Challenge A:
Answer these questions using the text on Sharia law, one answer per line, labeled the same way:
(i) What will Oklahomans vote on this November?
(ii) Which state's anti-abortion legislation does the text mention?
(iii) What is the title of the post that follows the mosque harangue on Loudon's Webpage?

─── Source text ───

Sharia law seems to have become one of the concepts that gets wingers salivating right now. Oklahomans will vote this November, for instance, on whether or not to ban Sharia law – in spite of the fact that there is not even the slightest indication that anyone would ever try to impose Sharia in Oklahoma.

Closer to home, winger William Teach wonders why those who have a problem with the religous overtones of Missouri’s most recent anti-abortion legislation aren’t fighting Sharia law instead. The fact that right-wing Christians rather than Muslims have a stranglehold on the Missouri legislature doesn’t seem to strike him as germane to the topic.  

Nevertheless, Teach’s emphasis on religious law is suggestive. If you go to Loudon’s Webpage, you will find, immediately following the mosque harangue, a post titled “A Call to Christians,” the burden of which is the need to get Christians energized to take back the country.

─── Dataset entries ───

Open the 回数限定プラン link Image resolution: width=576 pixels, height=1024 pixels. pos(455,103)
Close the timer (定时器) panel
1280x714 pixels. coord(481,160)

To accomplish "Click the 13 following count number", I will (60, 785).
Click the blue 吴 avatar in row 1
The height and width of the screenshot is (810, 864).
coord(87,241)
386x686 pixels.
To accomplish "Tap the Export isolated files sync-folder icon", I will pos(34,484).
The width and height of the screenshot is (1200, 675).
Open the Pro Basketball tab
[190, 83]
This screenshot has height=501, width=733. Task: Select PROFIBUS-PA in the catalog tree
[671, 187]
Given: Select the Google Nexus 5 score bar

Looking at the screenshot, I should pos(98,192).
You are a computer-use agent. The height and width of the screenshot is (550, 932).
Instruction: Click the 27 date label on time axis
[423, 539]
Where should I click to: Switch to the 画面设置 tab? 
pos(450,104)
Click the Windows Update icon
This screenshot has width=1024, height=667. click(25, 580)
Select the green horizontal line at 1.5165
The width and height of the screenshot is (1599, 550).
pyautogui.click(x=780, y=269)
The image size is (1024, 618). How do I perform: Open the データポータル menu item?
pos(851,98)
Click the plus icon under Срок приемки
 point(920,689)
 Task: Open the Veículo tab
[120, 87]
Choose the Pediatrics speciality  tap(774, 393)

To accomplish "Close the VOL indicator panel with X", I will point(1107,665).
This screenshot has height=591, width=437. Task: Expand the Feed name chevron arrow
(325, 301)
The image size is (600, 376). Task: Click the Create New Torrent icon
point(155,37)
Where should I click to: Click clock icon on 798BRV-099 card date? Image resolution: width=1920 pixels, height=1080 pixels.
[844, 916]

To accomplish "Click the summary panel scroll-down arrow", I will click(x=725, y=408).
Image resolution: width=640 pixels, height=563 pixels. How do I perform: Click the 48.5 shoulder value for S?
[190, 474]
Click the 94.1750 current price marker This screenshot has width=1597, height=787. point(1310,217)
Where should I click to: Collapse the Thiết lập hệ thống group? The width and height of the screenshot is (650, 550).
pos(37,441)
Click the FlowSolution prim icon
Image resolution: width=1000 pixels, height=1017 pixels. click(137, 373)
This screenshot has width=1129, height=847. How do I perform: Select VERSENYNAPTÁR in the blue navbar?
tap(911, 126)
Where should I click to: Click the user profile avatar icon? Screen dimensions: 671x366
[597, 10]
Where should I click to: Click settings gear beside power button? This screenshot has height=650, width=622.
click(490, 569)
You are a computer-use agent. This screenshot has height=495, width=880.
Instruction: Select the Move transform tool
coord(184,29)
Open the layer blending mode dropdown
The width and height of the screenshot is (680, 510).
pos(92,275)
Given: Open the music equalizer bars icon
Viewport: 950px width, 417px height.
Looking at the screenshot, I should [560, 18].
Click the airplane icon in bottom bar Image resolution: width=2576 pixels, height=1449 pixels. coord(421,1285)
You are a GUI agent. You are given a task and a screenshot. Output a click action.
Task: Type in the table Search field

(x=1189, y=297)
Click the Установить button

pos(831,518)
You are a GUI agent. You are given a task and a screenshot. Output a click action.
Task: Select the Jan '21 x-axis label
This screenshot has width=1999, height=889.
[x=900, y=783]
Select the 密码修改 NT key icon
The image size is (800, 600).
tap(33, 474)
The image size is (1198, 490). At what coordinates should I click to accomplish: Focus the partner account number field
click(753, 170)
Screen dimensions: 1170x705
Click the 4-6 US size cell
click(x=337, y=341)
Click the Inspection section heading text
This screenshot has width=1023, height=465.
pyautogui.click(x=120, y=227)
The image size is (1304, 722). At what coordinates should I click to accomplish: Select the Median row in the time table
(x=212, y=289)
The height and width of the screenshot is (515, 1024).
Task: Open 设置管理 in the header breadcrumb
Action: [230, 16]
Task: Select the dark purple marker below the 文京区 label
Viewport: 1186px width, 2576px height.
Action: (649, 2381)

───

Challenge B: Turn the records into a JSON list of strings, starting at their first line and continuing up to and including the line with "point(155,37)". Use one string per line and leave out blank lines.

Correct response A:
(i) Whether or not to ban Sharia law
(ii) Missouri
(iii) "A Call to Christians"

Correct response B:
[
  "Open the 回数限定プラン link Image resolution: width=576 pixels, height=1024 pixels. pos(455,103)",
  "Close the timer (定时器) panel",
  "1280x714 pixels. coord(481,160)",
  "To accomplish \"Click the 13 following count number\", I will (60, 785).",
  "Click the blue 吴 avatar in row 1",
  "The height and width of the screenshot is (810, 864).",
  "coord(87,241)",
  "386x686 pixels.",
  "To accomplish \"Tap the Export isolated files sync-folder icon\", I will pos(34,484).",
  "The width and height of the screenshot is (1200, 675).",
  "Open the Pro Basketball tab",
  "[190, 83]",
  "This screenshot has height=501, width=733. Task: Select PROFIBUS-PA in the catalog tree",
  "[671, 187]",
  "Given: Select the Google Nexus 5 score bar",
  "Looking at the screenshot, I should pos(98,192).",
  "You are a computer-use agent. The height and width of the screenshot is (550, 932).",
  "Instruction: Click the 27 date label on time axis",
  "[423, 539]",
  "Where should I click to: Switch to the 画面设置 tab? ",
  "pos(450,104)",
  "Click the Windows Update icon",
  "This screenshot has width=1024, height=667. click(25, 580)",
  "Select the green horizontal line at 1.5165",
  "The width and height of the screenshot is (1599, 550).",
  "pyautogui.click(x=780, y=269)",
  "The image size is (1024, 618). How do I perform: Open the データポータル menu item?",
  "pos(851,98)",
  "Click the plus icon under Срок приемки",
  " point(920,689)",
  " Task: Open the Veículo tab",
  "[120, 87]",
  "Choose the Pediatrics speciality  tap(774, 393)",
  "To accomplish \"Close the VOL indicator panel with X\", I will point(1107,665).",
  "This screenshot has height=591, width=437. Task: Expand the Feed name chevron arrow",
  "(325, 301)",
  "The image size is (600, 376). Task: Click the Create New Torrent icon",
  "point(155,37)"
]